Can Neural Network Memorization Be Localized?

Pratyush Maini¹ Michael C. Mozer² Hanie Sedghi² Zachary Lipton¹ Zico Kolter¹ Chiyuan Zhang²
¹Carnegie Mellon University ²Google

arXiv GitHub Summary

TLDR

We show that memorization is typically not localized to specific model layers, rather is confined to a small fraction of neurons dispersed across the model.
We propose Example-Tied Dropout that can confine memorization to a pre-defined set of neurons, which can then be thrown away at test time.

#1: Is Memorization Localized to Final Layers?

Past works have suggested that memorization is typically confined to the final few model layers:

“early layers generalize while later layers memorize”
“memorization predominantly occurs in deeper layers”
"generalization can be restored by reverting the final few layer weights”

Our work challenges this belief with three different probes revealing that memorization is dispersed across model layers.

Gradient Accounting

Setup: Track the norm of the aggregate gradient of mislabeled & clean examples per layer during training of the model.
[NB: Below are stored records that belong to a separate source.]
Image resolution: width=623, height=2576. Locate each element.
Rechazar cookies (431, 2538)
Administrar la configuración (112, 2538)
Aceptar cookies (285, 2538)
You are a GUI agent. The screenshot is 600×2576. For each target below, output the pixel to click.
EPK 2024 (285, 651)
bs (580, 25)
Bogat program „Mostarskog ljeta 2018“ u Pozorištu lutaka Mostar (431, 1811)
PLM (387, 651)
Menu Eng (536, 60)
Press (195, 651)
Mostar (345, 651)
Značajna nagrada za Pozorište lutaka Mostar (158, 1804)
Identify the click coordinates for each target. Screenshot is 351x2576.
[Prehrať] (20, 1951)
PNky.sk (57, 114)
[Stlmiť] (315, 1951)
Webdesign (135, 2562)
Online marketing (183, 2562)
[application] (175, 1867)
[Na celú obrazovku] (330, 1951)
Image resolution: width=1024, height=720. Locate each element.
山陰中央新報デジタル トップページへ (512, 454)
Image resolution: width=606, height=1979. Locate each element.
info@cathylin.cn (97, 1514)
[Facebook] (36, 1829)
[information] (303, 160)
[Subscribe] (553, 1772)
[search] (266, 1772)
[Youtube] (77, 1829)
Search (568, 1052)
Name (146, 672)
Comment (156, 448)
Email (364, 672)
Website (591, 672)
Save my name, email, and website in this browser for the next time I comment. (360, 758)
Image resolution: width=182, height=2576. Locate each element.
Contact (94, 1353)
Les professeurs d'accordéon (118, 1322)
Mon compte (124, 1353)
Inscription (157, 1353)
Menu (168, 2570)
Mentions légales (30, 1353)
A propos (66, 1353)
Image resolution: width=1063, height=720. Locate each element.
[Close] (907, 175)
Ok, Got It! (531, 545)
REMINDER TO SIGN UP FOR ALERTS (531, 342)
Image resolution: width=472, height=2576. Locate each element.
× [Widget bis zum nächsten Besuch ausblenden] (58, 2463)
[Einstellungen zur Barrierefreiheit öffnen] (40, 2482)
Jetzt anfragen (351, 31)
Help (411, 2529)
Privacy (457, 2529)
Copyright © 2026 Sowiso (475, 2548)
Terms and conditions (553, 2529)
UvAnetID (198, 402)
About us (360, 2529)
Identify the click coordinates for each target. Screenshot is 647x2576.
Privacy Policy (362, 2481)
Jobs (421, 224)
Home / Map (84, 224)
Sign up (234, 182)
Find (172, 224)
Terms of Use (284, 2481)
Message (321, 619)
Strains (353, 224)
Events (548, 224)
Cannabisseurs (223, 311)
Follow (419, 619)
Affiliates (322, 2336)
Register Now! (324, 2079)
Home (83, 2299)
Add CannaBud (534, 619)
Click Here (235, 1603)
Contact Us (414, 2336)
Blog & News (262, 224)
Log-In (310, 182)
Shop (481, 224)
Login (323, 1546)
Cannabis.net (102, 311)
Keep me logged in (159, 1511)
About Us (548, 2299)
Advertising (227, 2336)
Average across all epochs.
Observation:
1. Even though noisy examples account for only 10% of the dataset, they have a comparable gradient norm to clean ones (90%)
2. Gradients of clean & noisy examples have extremely -ve cosine similarity throughout training.

Gradient norm contribution from noisy examples closely follows that for clean examples even when they constitute only 10% of the dataset. Results depicted for epochs 15-20 for ResNet-9 trained on CIFAR-10 with 10% label noise.

Cosine similarity between the average gradients of clean and mislabeled examples per layer, per epoch for ResNet9 on CIFAR10 with 10% label noise. The memorization of mislabeled examples happens between epochs 10–30

Layer Rewinding

Setup:
1. Checkpoint model after every epoch during training
2. Rewind individual layer weights to an earlier epoch; leave remaining model frozen
3. Measure accuracy on clean & noisy training points.
Observation:
1. Rewinding the last layers to an epoch before the noisy examples were learnt (as per the training curve) does not impact the accuracy on them significantly. This suggests that the last layers are typically not critical to the memorization of mislabeled examples.
2. Critical layers change with the complexity of the dataset & architecture. (see full results on other architectures and datasets in the paper)

Change in model accuracy on rewinding individual layers to a previous training epoch for clean examples (left) and mislabeled examples (right). The dataset has 10% random label noise. Epoch 0 represents the model weights at initialization.

Layer Retraining

Setup:
1. Checkpoint model initialization; train to convergence
2. Rewind model weights of individual layers to initialization, keeping rest of the model frozen.
3. Now train the rewound layer on only clean samples.
4. Track accuracy on clean & noisy points while training.
Observation: Training on only clean examples confers large accuracy on noisy examples. This confirms that the information required to predict correctly on noisy examples is already contained in other model layers.

Layer retraining for CIFAR-10 (left) and MNIST (right). We see that layers 4 and 5 are more important for memorization because all other layers can be trained to 100% accuracy on memorized examples, when only trained on clean examples.

#2: Localizing Memorization to Fixed Neurons

Greedy Neuron Removal from a Converged Model

Setup:
1. For a given training example, find the neuron in the model that maximizes the loss on that example if removed but does not increase the average loss on the remaining training samples significantly.
2. Zero-out activations from that neuron. Repeat this process until the prediction is flipped.
Observation:
1. Memorized examples need fewer neurons to flip the prediction.
2. Upon flipping their prediction, the drop in training set accuracy is much lower.
3. Critical neurons are distributed across layers for both typical & memorized samples.

For each example in a subset of 1000 clean and 1000 noisy examples, we iteratively remove the most important neurons from a ResNet-9 model trained on the CIFAR-10 dataset with 10% random label noise, until the example’s prediction flips.

Method: Example-Tied Dropout

Generalization Neurons: A fraction of neurons that always fire and are responsible for generalization.
Memorization Neurons: Neurons that only fire for its corresponding (training) example.

Assign a fixed fraction of neurons to each category during training time. Train until convergence. Drop out all the memorization neurons at test time!

A schematic diagram explaining the difference between the generalization and memorization neurons. At test time, we dropout all the memorization neurons.

Forward propagation for input tied to the i^th memorization neuron. The neuron is activated only when the corresponding input is in the training batch.

Results

Example-Tied Dropout is a simple and effective method to localize memorization in a model.

Dropping out memorization neurons leads to a sharp drop in accuracy on mislabeled examples with a minor impact on prediction on clean and unseen examples.

Most of the clean examples that are forgotten when dropping out the neurons responsible for memorization in the case of Exampletied dropout were either mislabeled or inherently ambiguous and unique requiring memorization for correct classification.